- [Travail demandé]: Rebaptisez « insaisissable » en « inaccessible » dans le texte sur les traités de Dante, puis redonnez-en le passage commençant à « La nature veut » et finissant à « et l’analogique insaisissable. ».

Tome LXVI, numéro 235, 1er avril 1907

Les trois traités doctrinaux de Dante (Suite) [II]

Tome LXVI, numéro 234, 15 mars 1907, p. 212-228.

Passons au second livre.

I. — Les ouvrages peuvent avoir quatre sens : littéral ; allégorique, comme dans Ovide, où Orphée apprivoise les fauves et attire les pierres. Cela veut dire qu’il touchait les cœurs les plus durs et forçait les plus inertes à lui obéir. Les théologiens entendent l’allégorie autrement que les poètes, mais je suis ces derniers. Le troisième sens est moral : le lecteur doit le chercher et se l’appliquer. Quand Jésus monte au Thabor il emmène trois disciples seulement ; donc, pour les choses les plus secrètes on doit être peu nombreux.

L’anagogie (au-dessus du matériel) explique au spirituel les choses supérieures. Ainsi « À la sortie d’Égypte, Israël devint sainte et libre, c’est-à-dire à la sortie du péché, l’âme devient sainte et libre. »

La nature veut que nous allions du mieux connu au moins connu : si le littéral n’est pas entendu, l’allégorique restera obscur, le moral incertain et l’analogique insaisissable.

II. —  Vous dont l’intelligence meut le troisième ciel , voilà ce qu’il va expliquer.

III. — Quel est le troisième ciel ? La vérité complète sur ces problèmes ne peut s’apprendre, mais les faibles lumières acquises par la raison humaine renferment cependant plus de délectations que l’abondance et la certitude des choses dont on juge par les sens.

- [Liste des enregistrements]:
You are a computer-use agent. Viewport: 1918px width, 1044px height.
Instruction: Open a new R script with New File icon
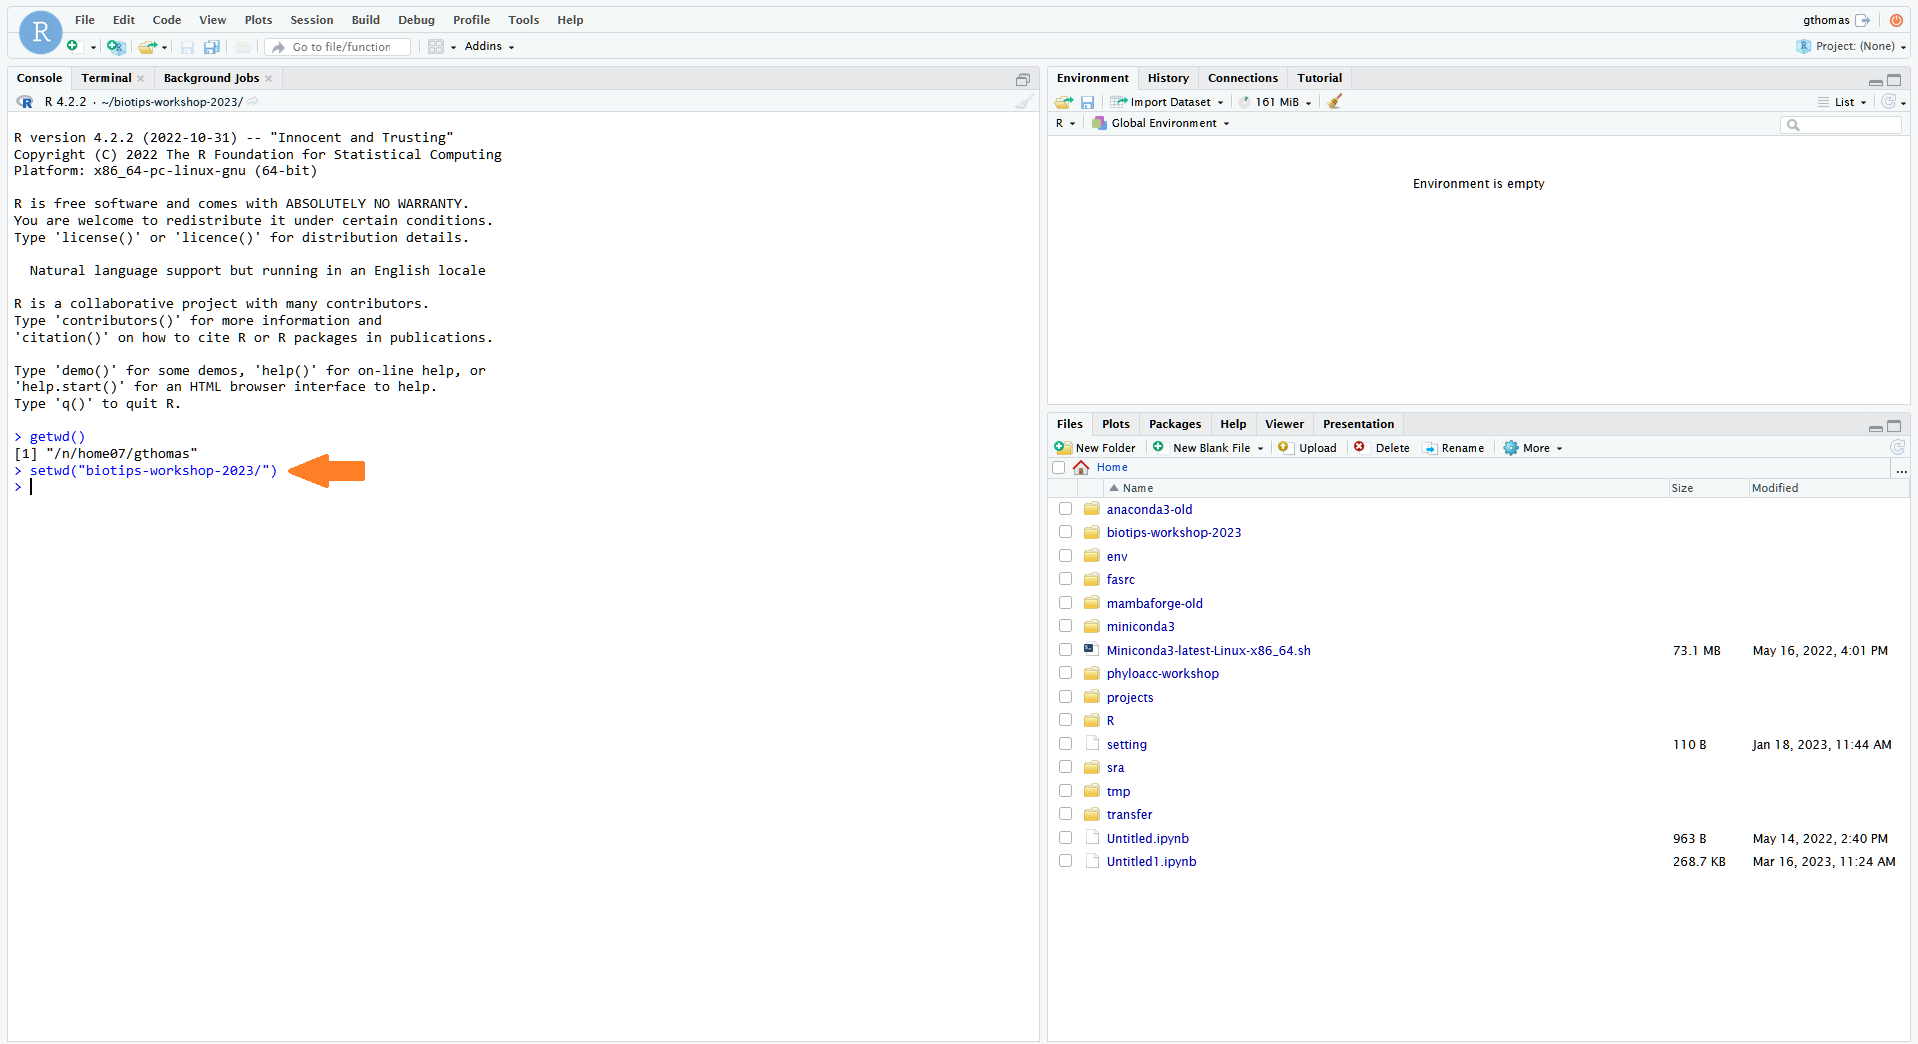point(74,46)
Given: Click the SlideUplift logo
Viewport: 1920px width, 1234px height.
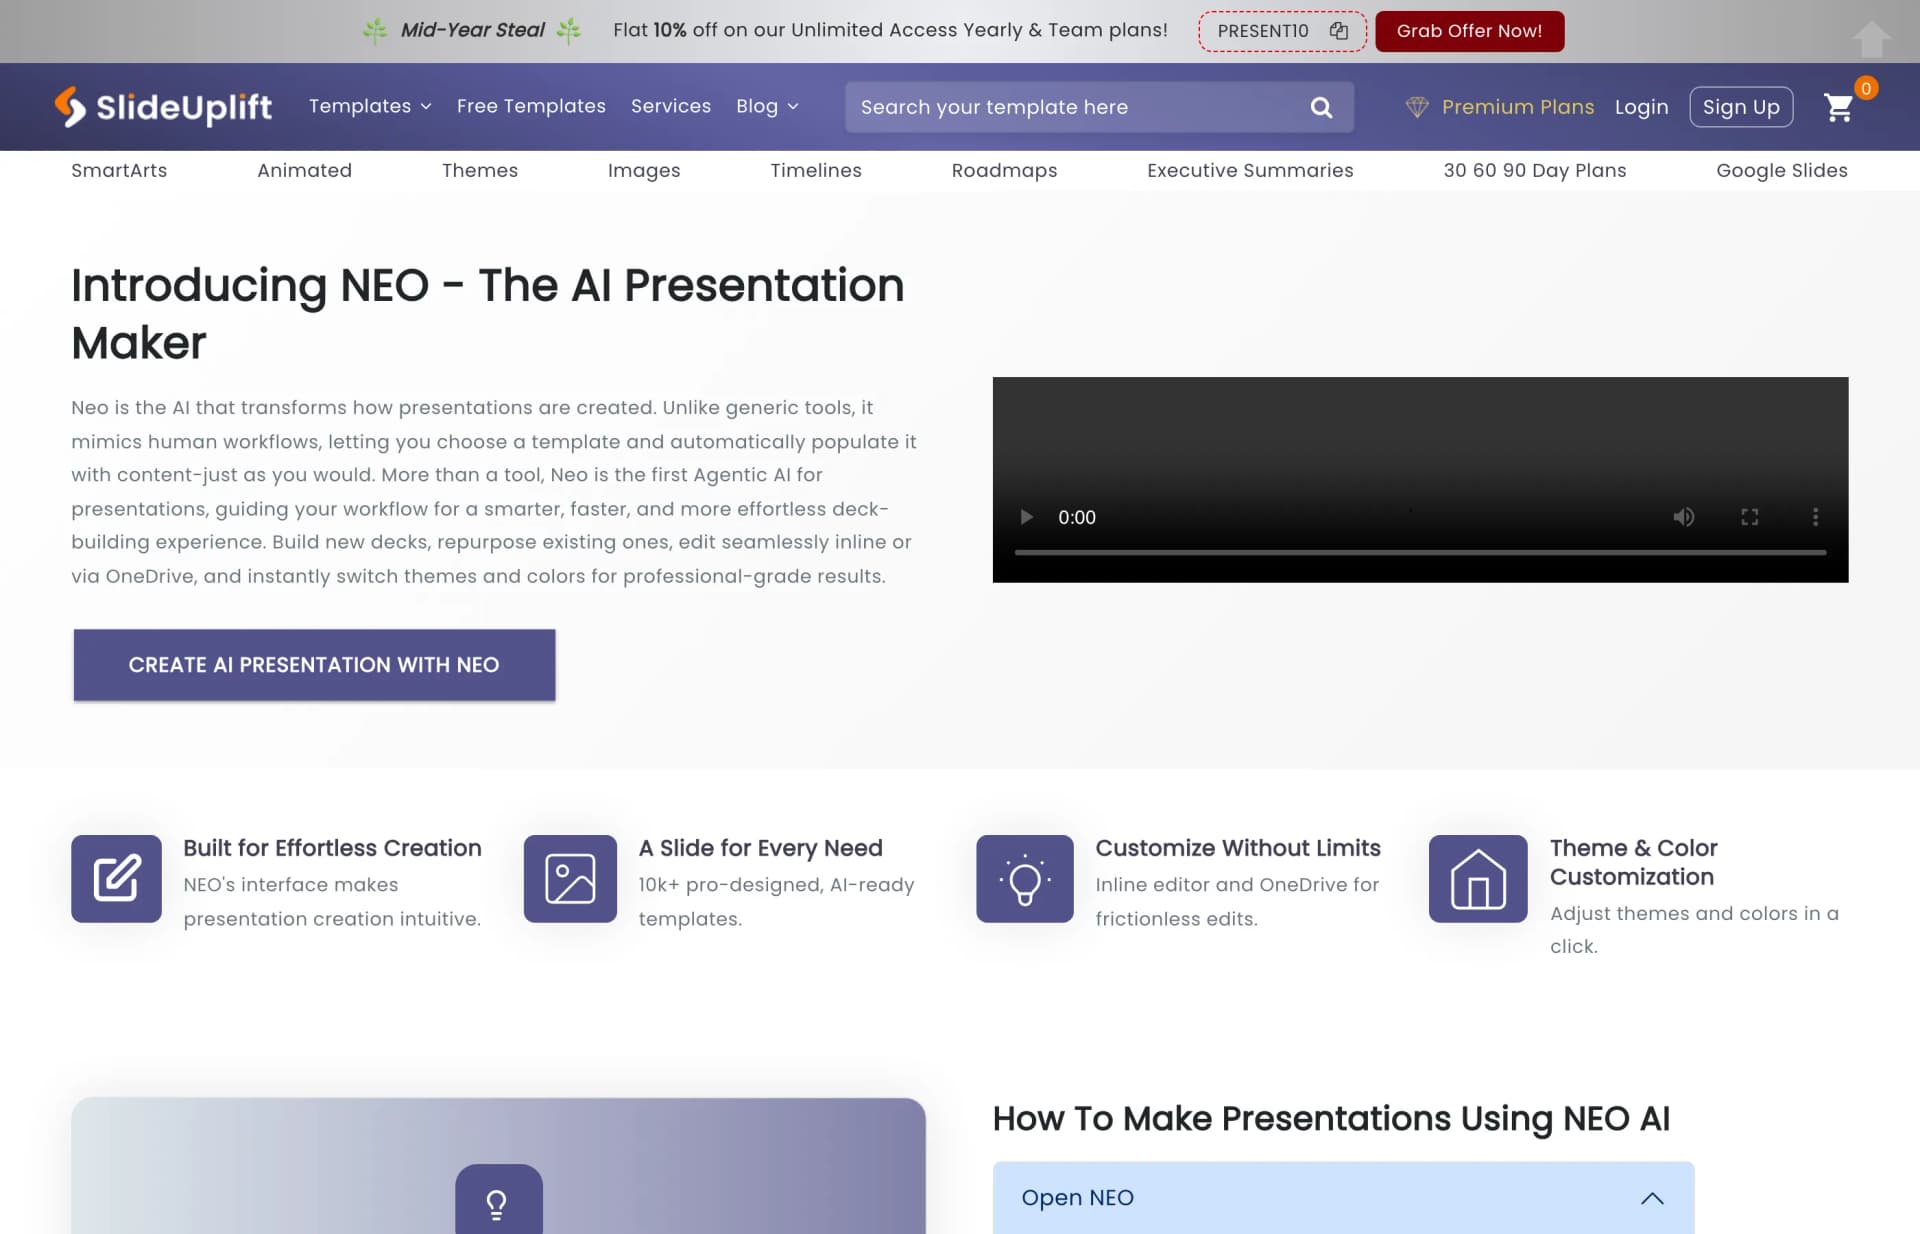Looking at the screenshot, I should click(163, 107).
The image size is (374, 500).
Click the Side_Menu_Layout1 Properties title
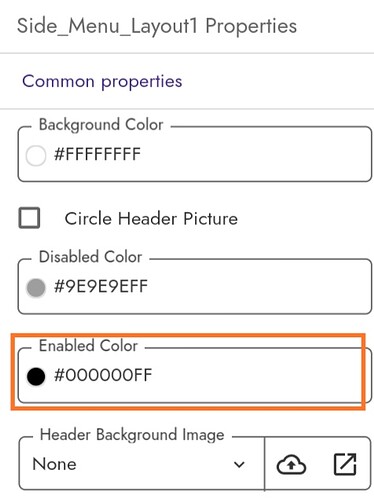(x=157, y=26)
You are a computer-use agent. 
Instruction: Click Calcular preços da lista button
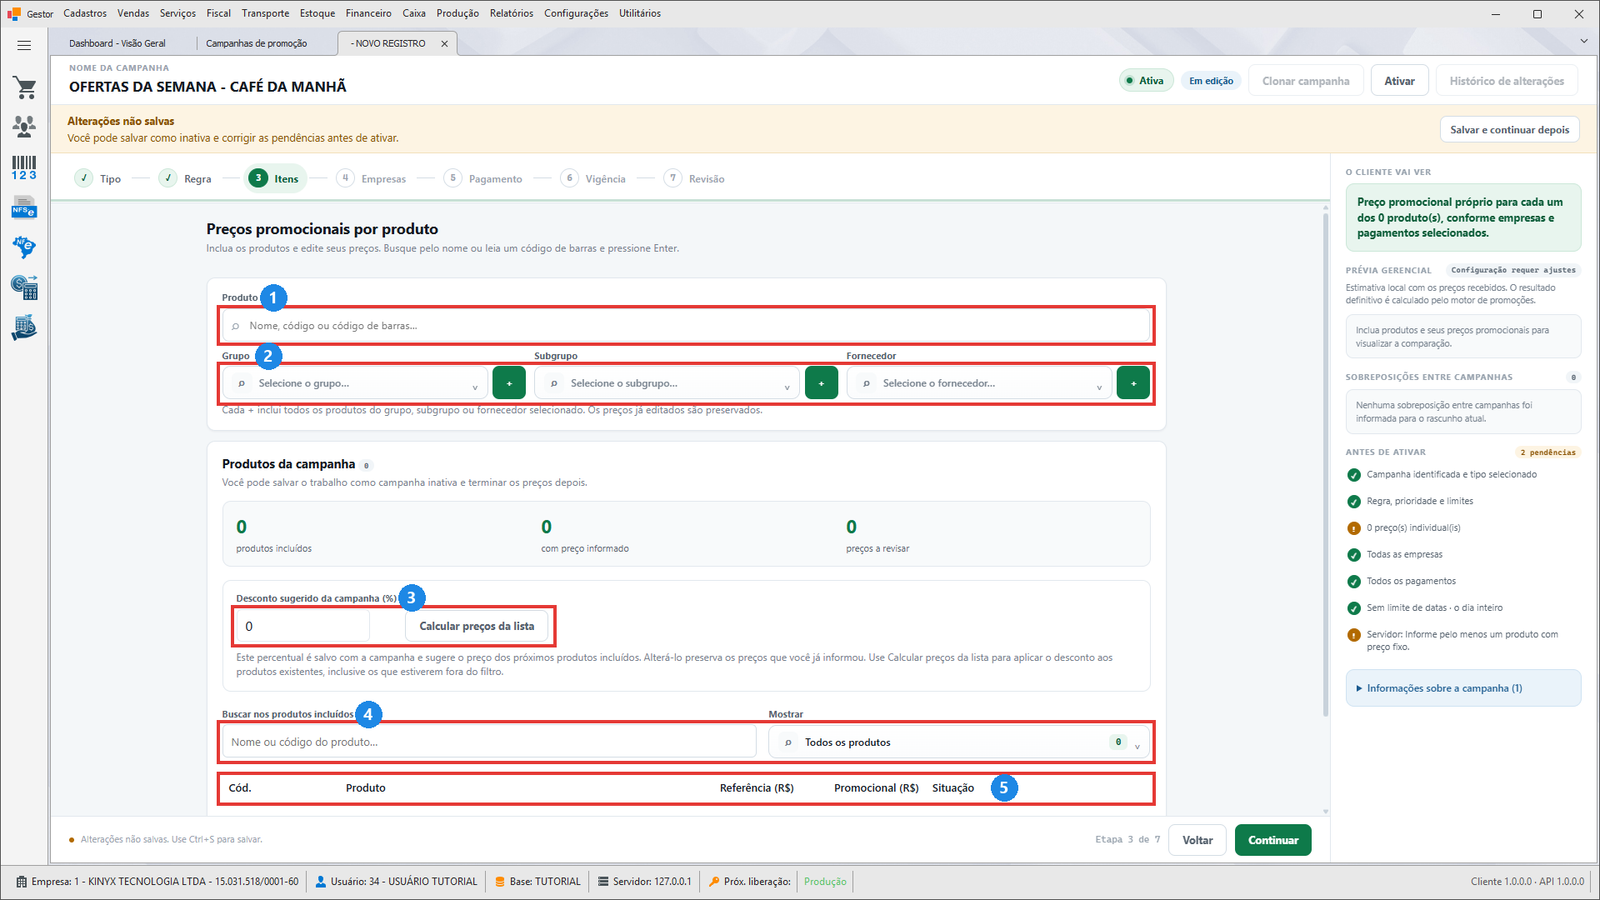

- [Résultat obtenu]:
La nature veut que nous allions du mieux connu au moins connu : si le littéral n’est pas entendu, l’allégorique restera obscur, le moral incertain et l’analogique inaccessible.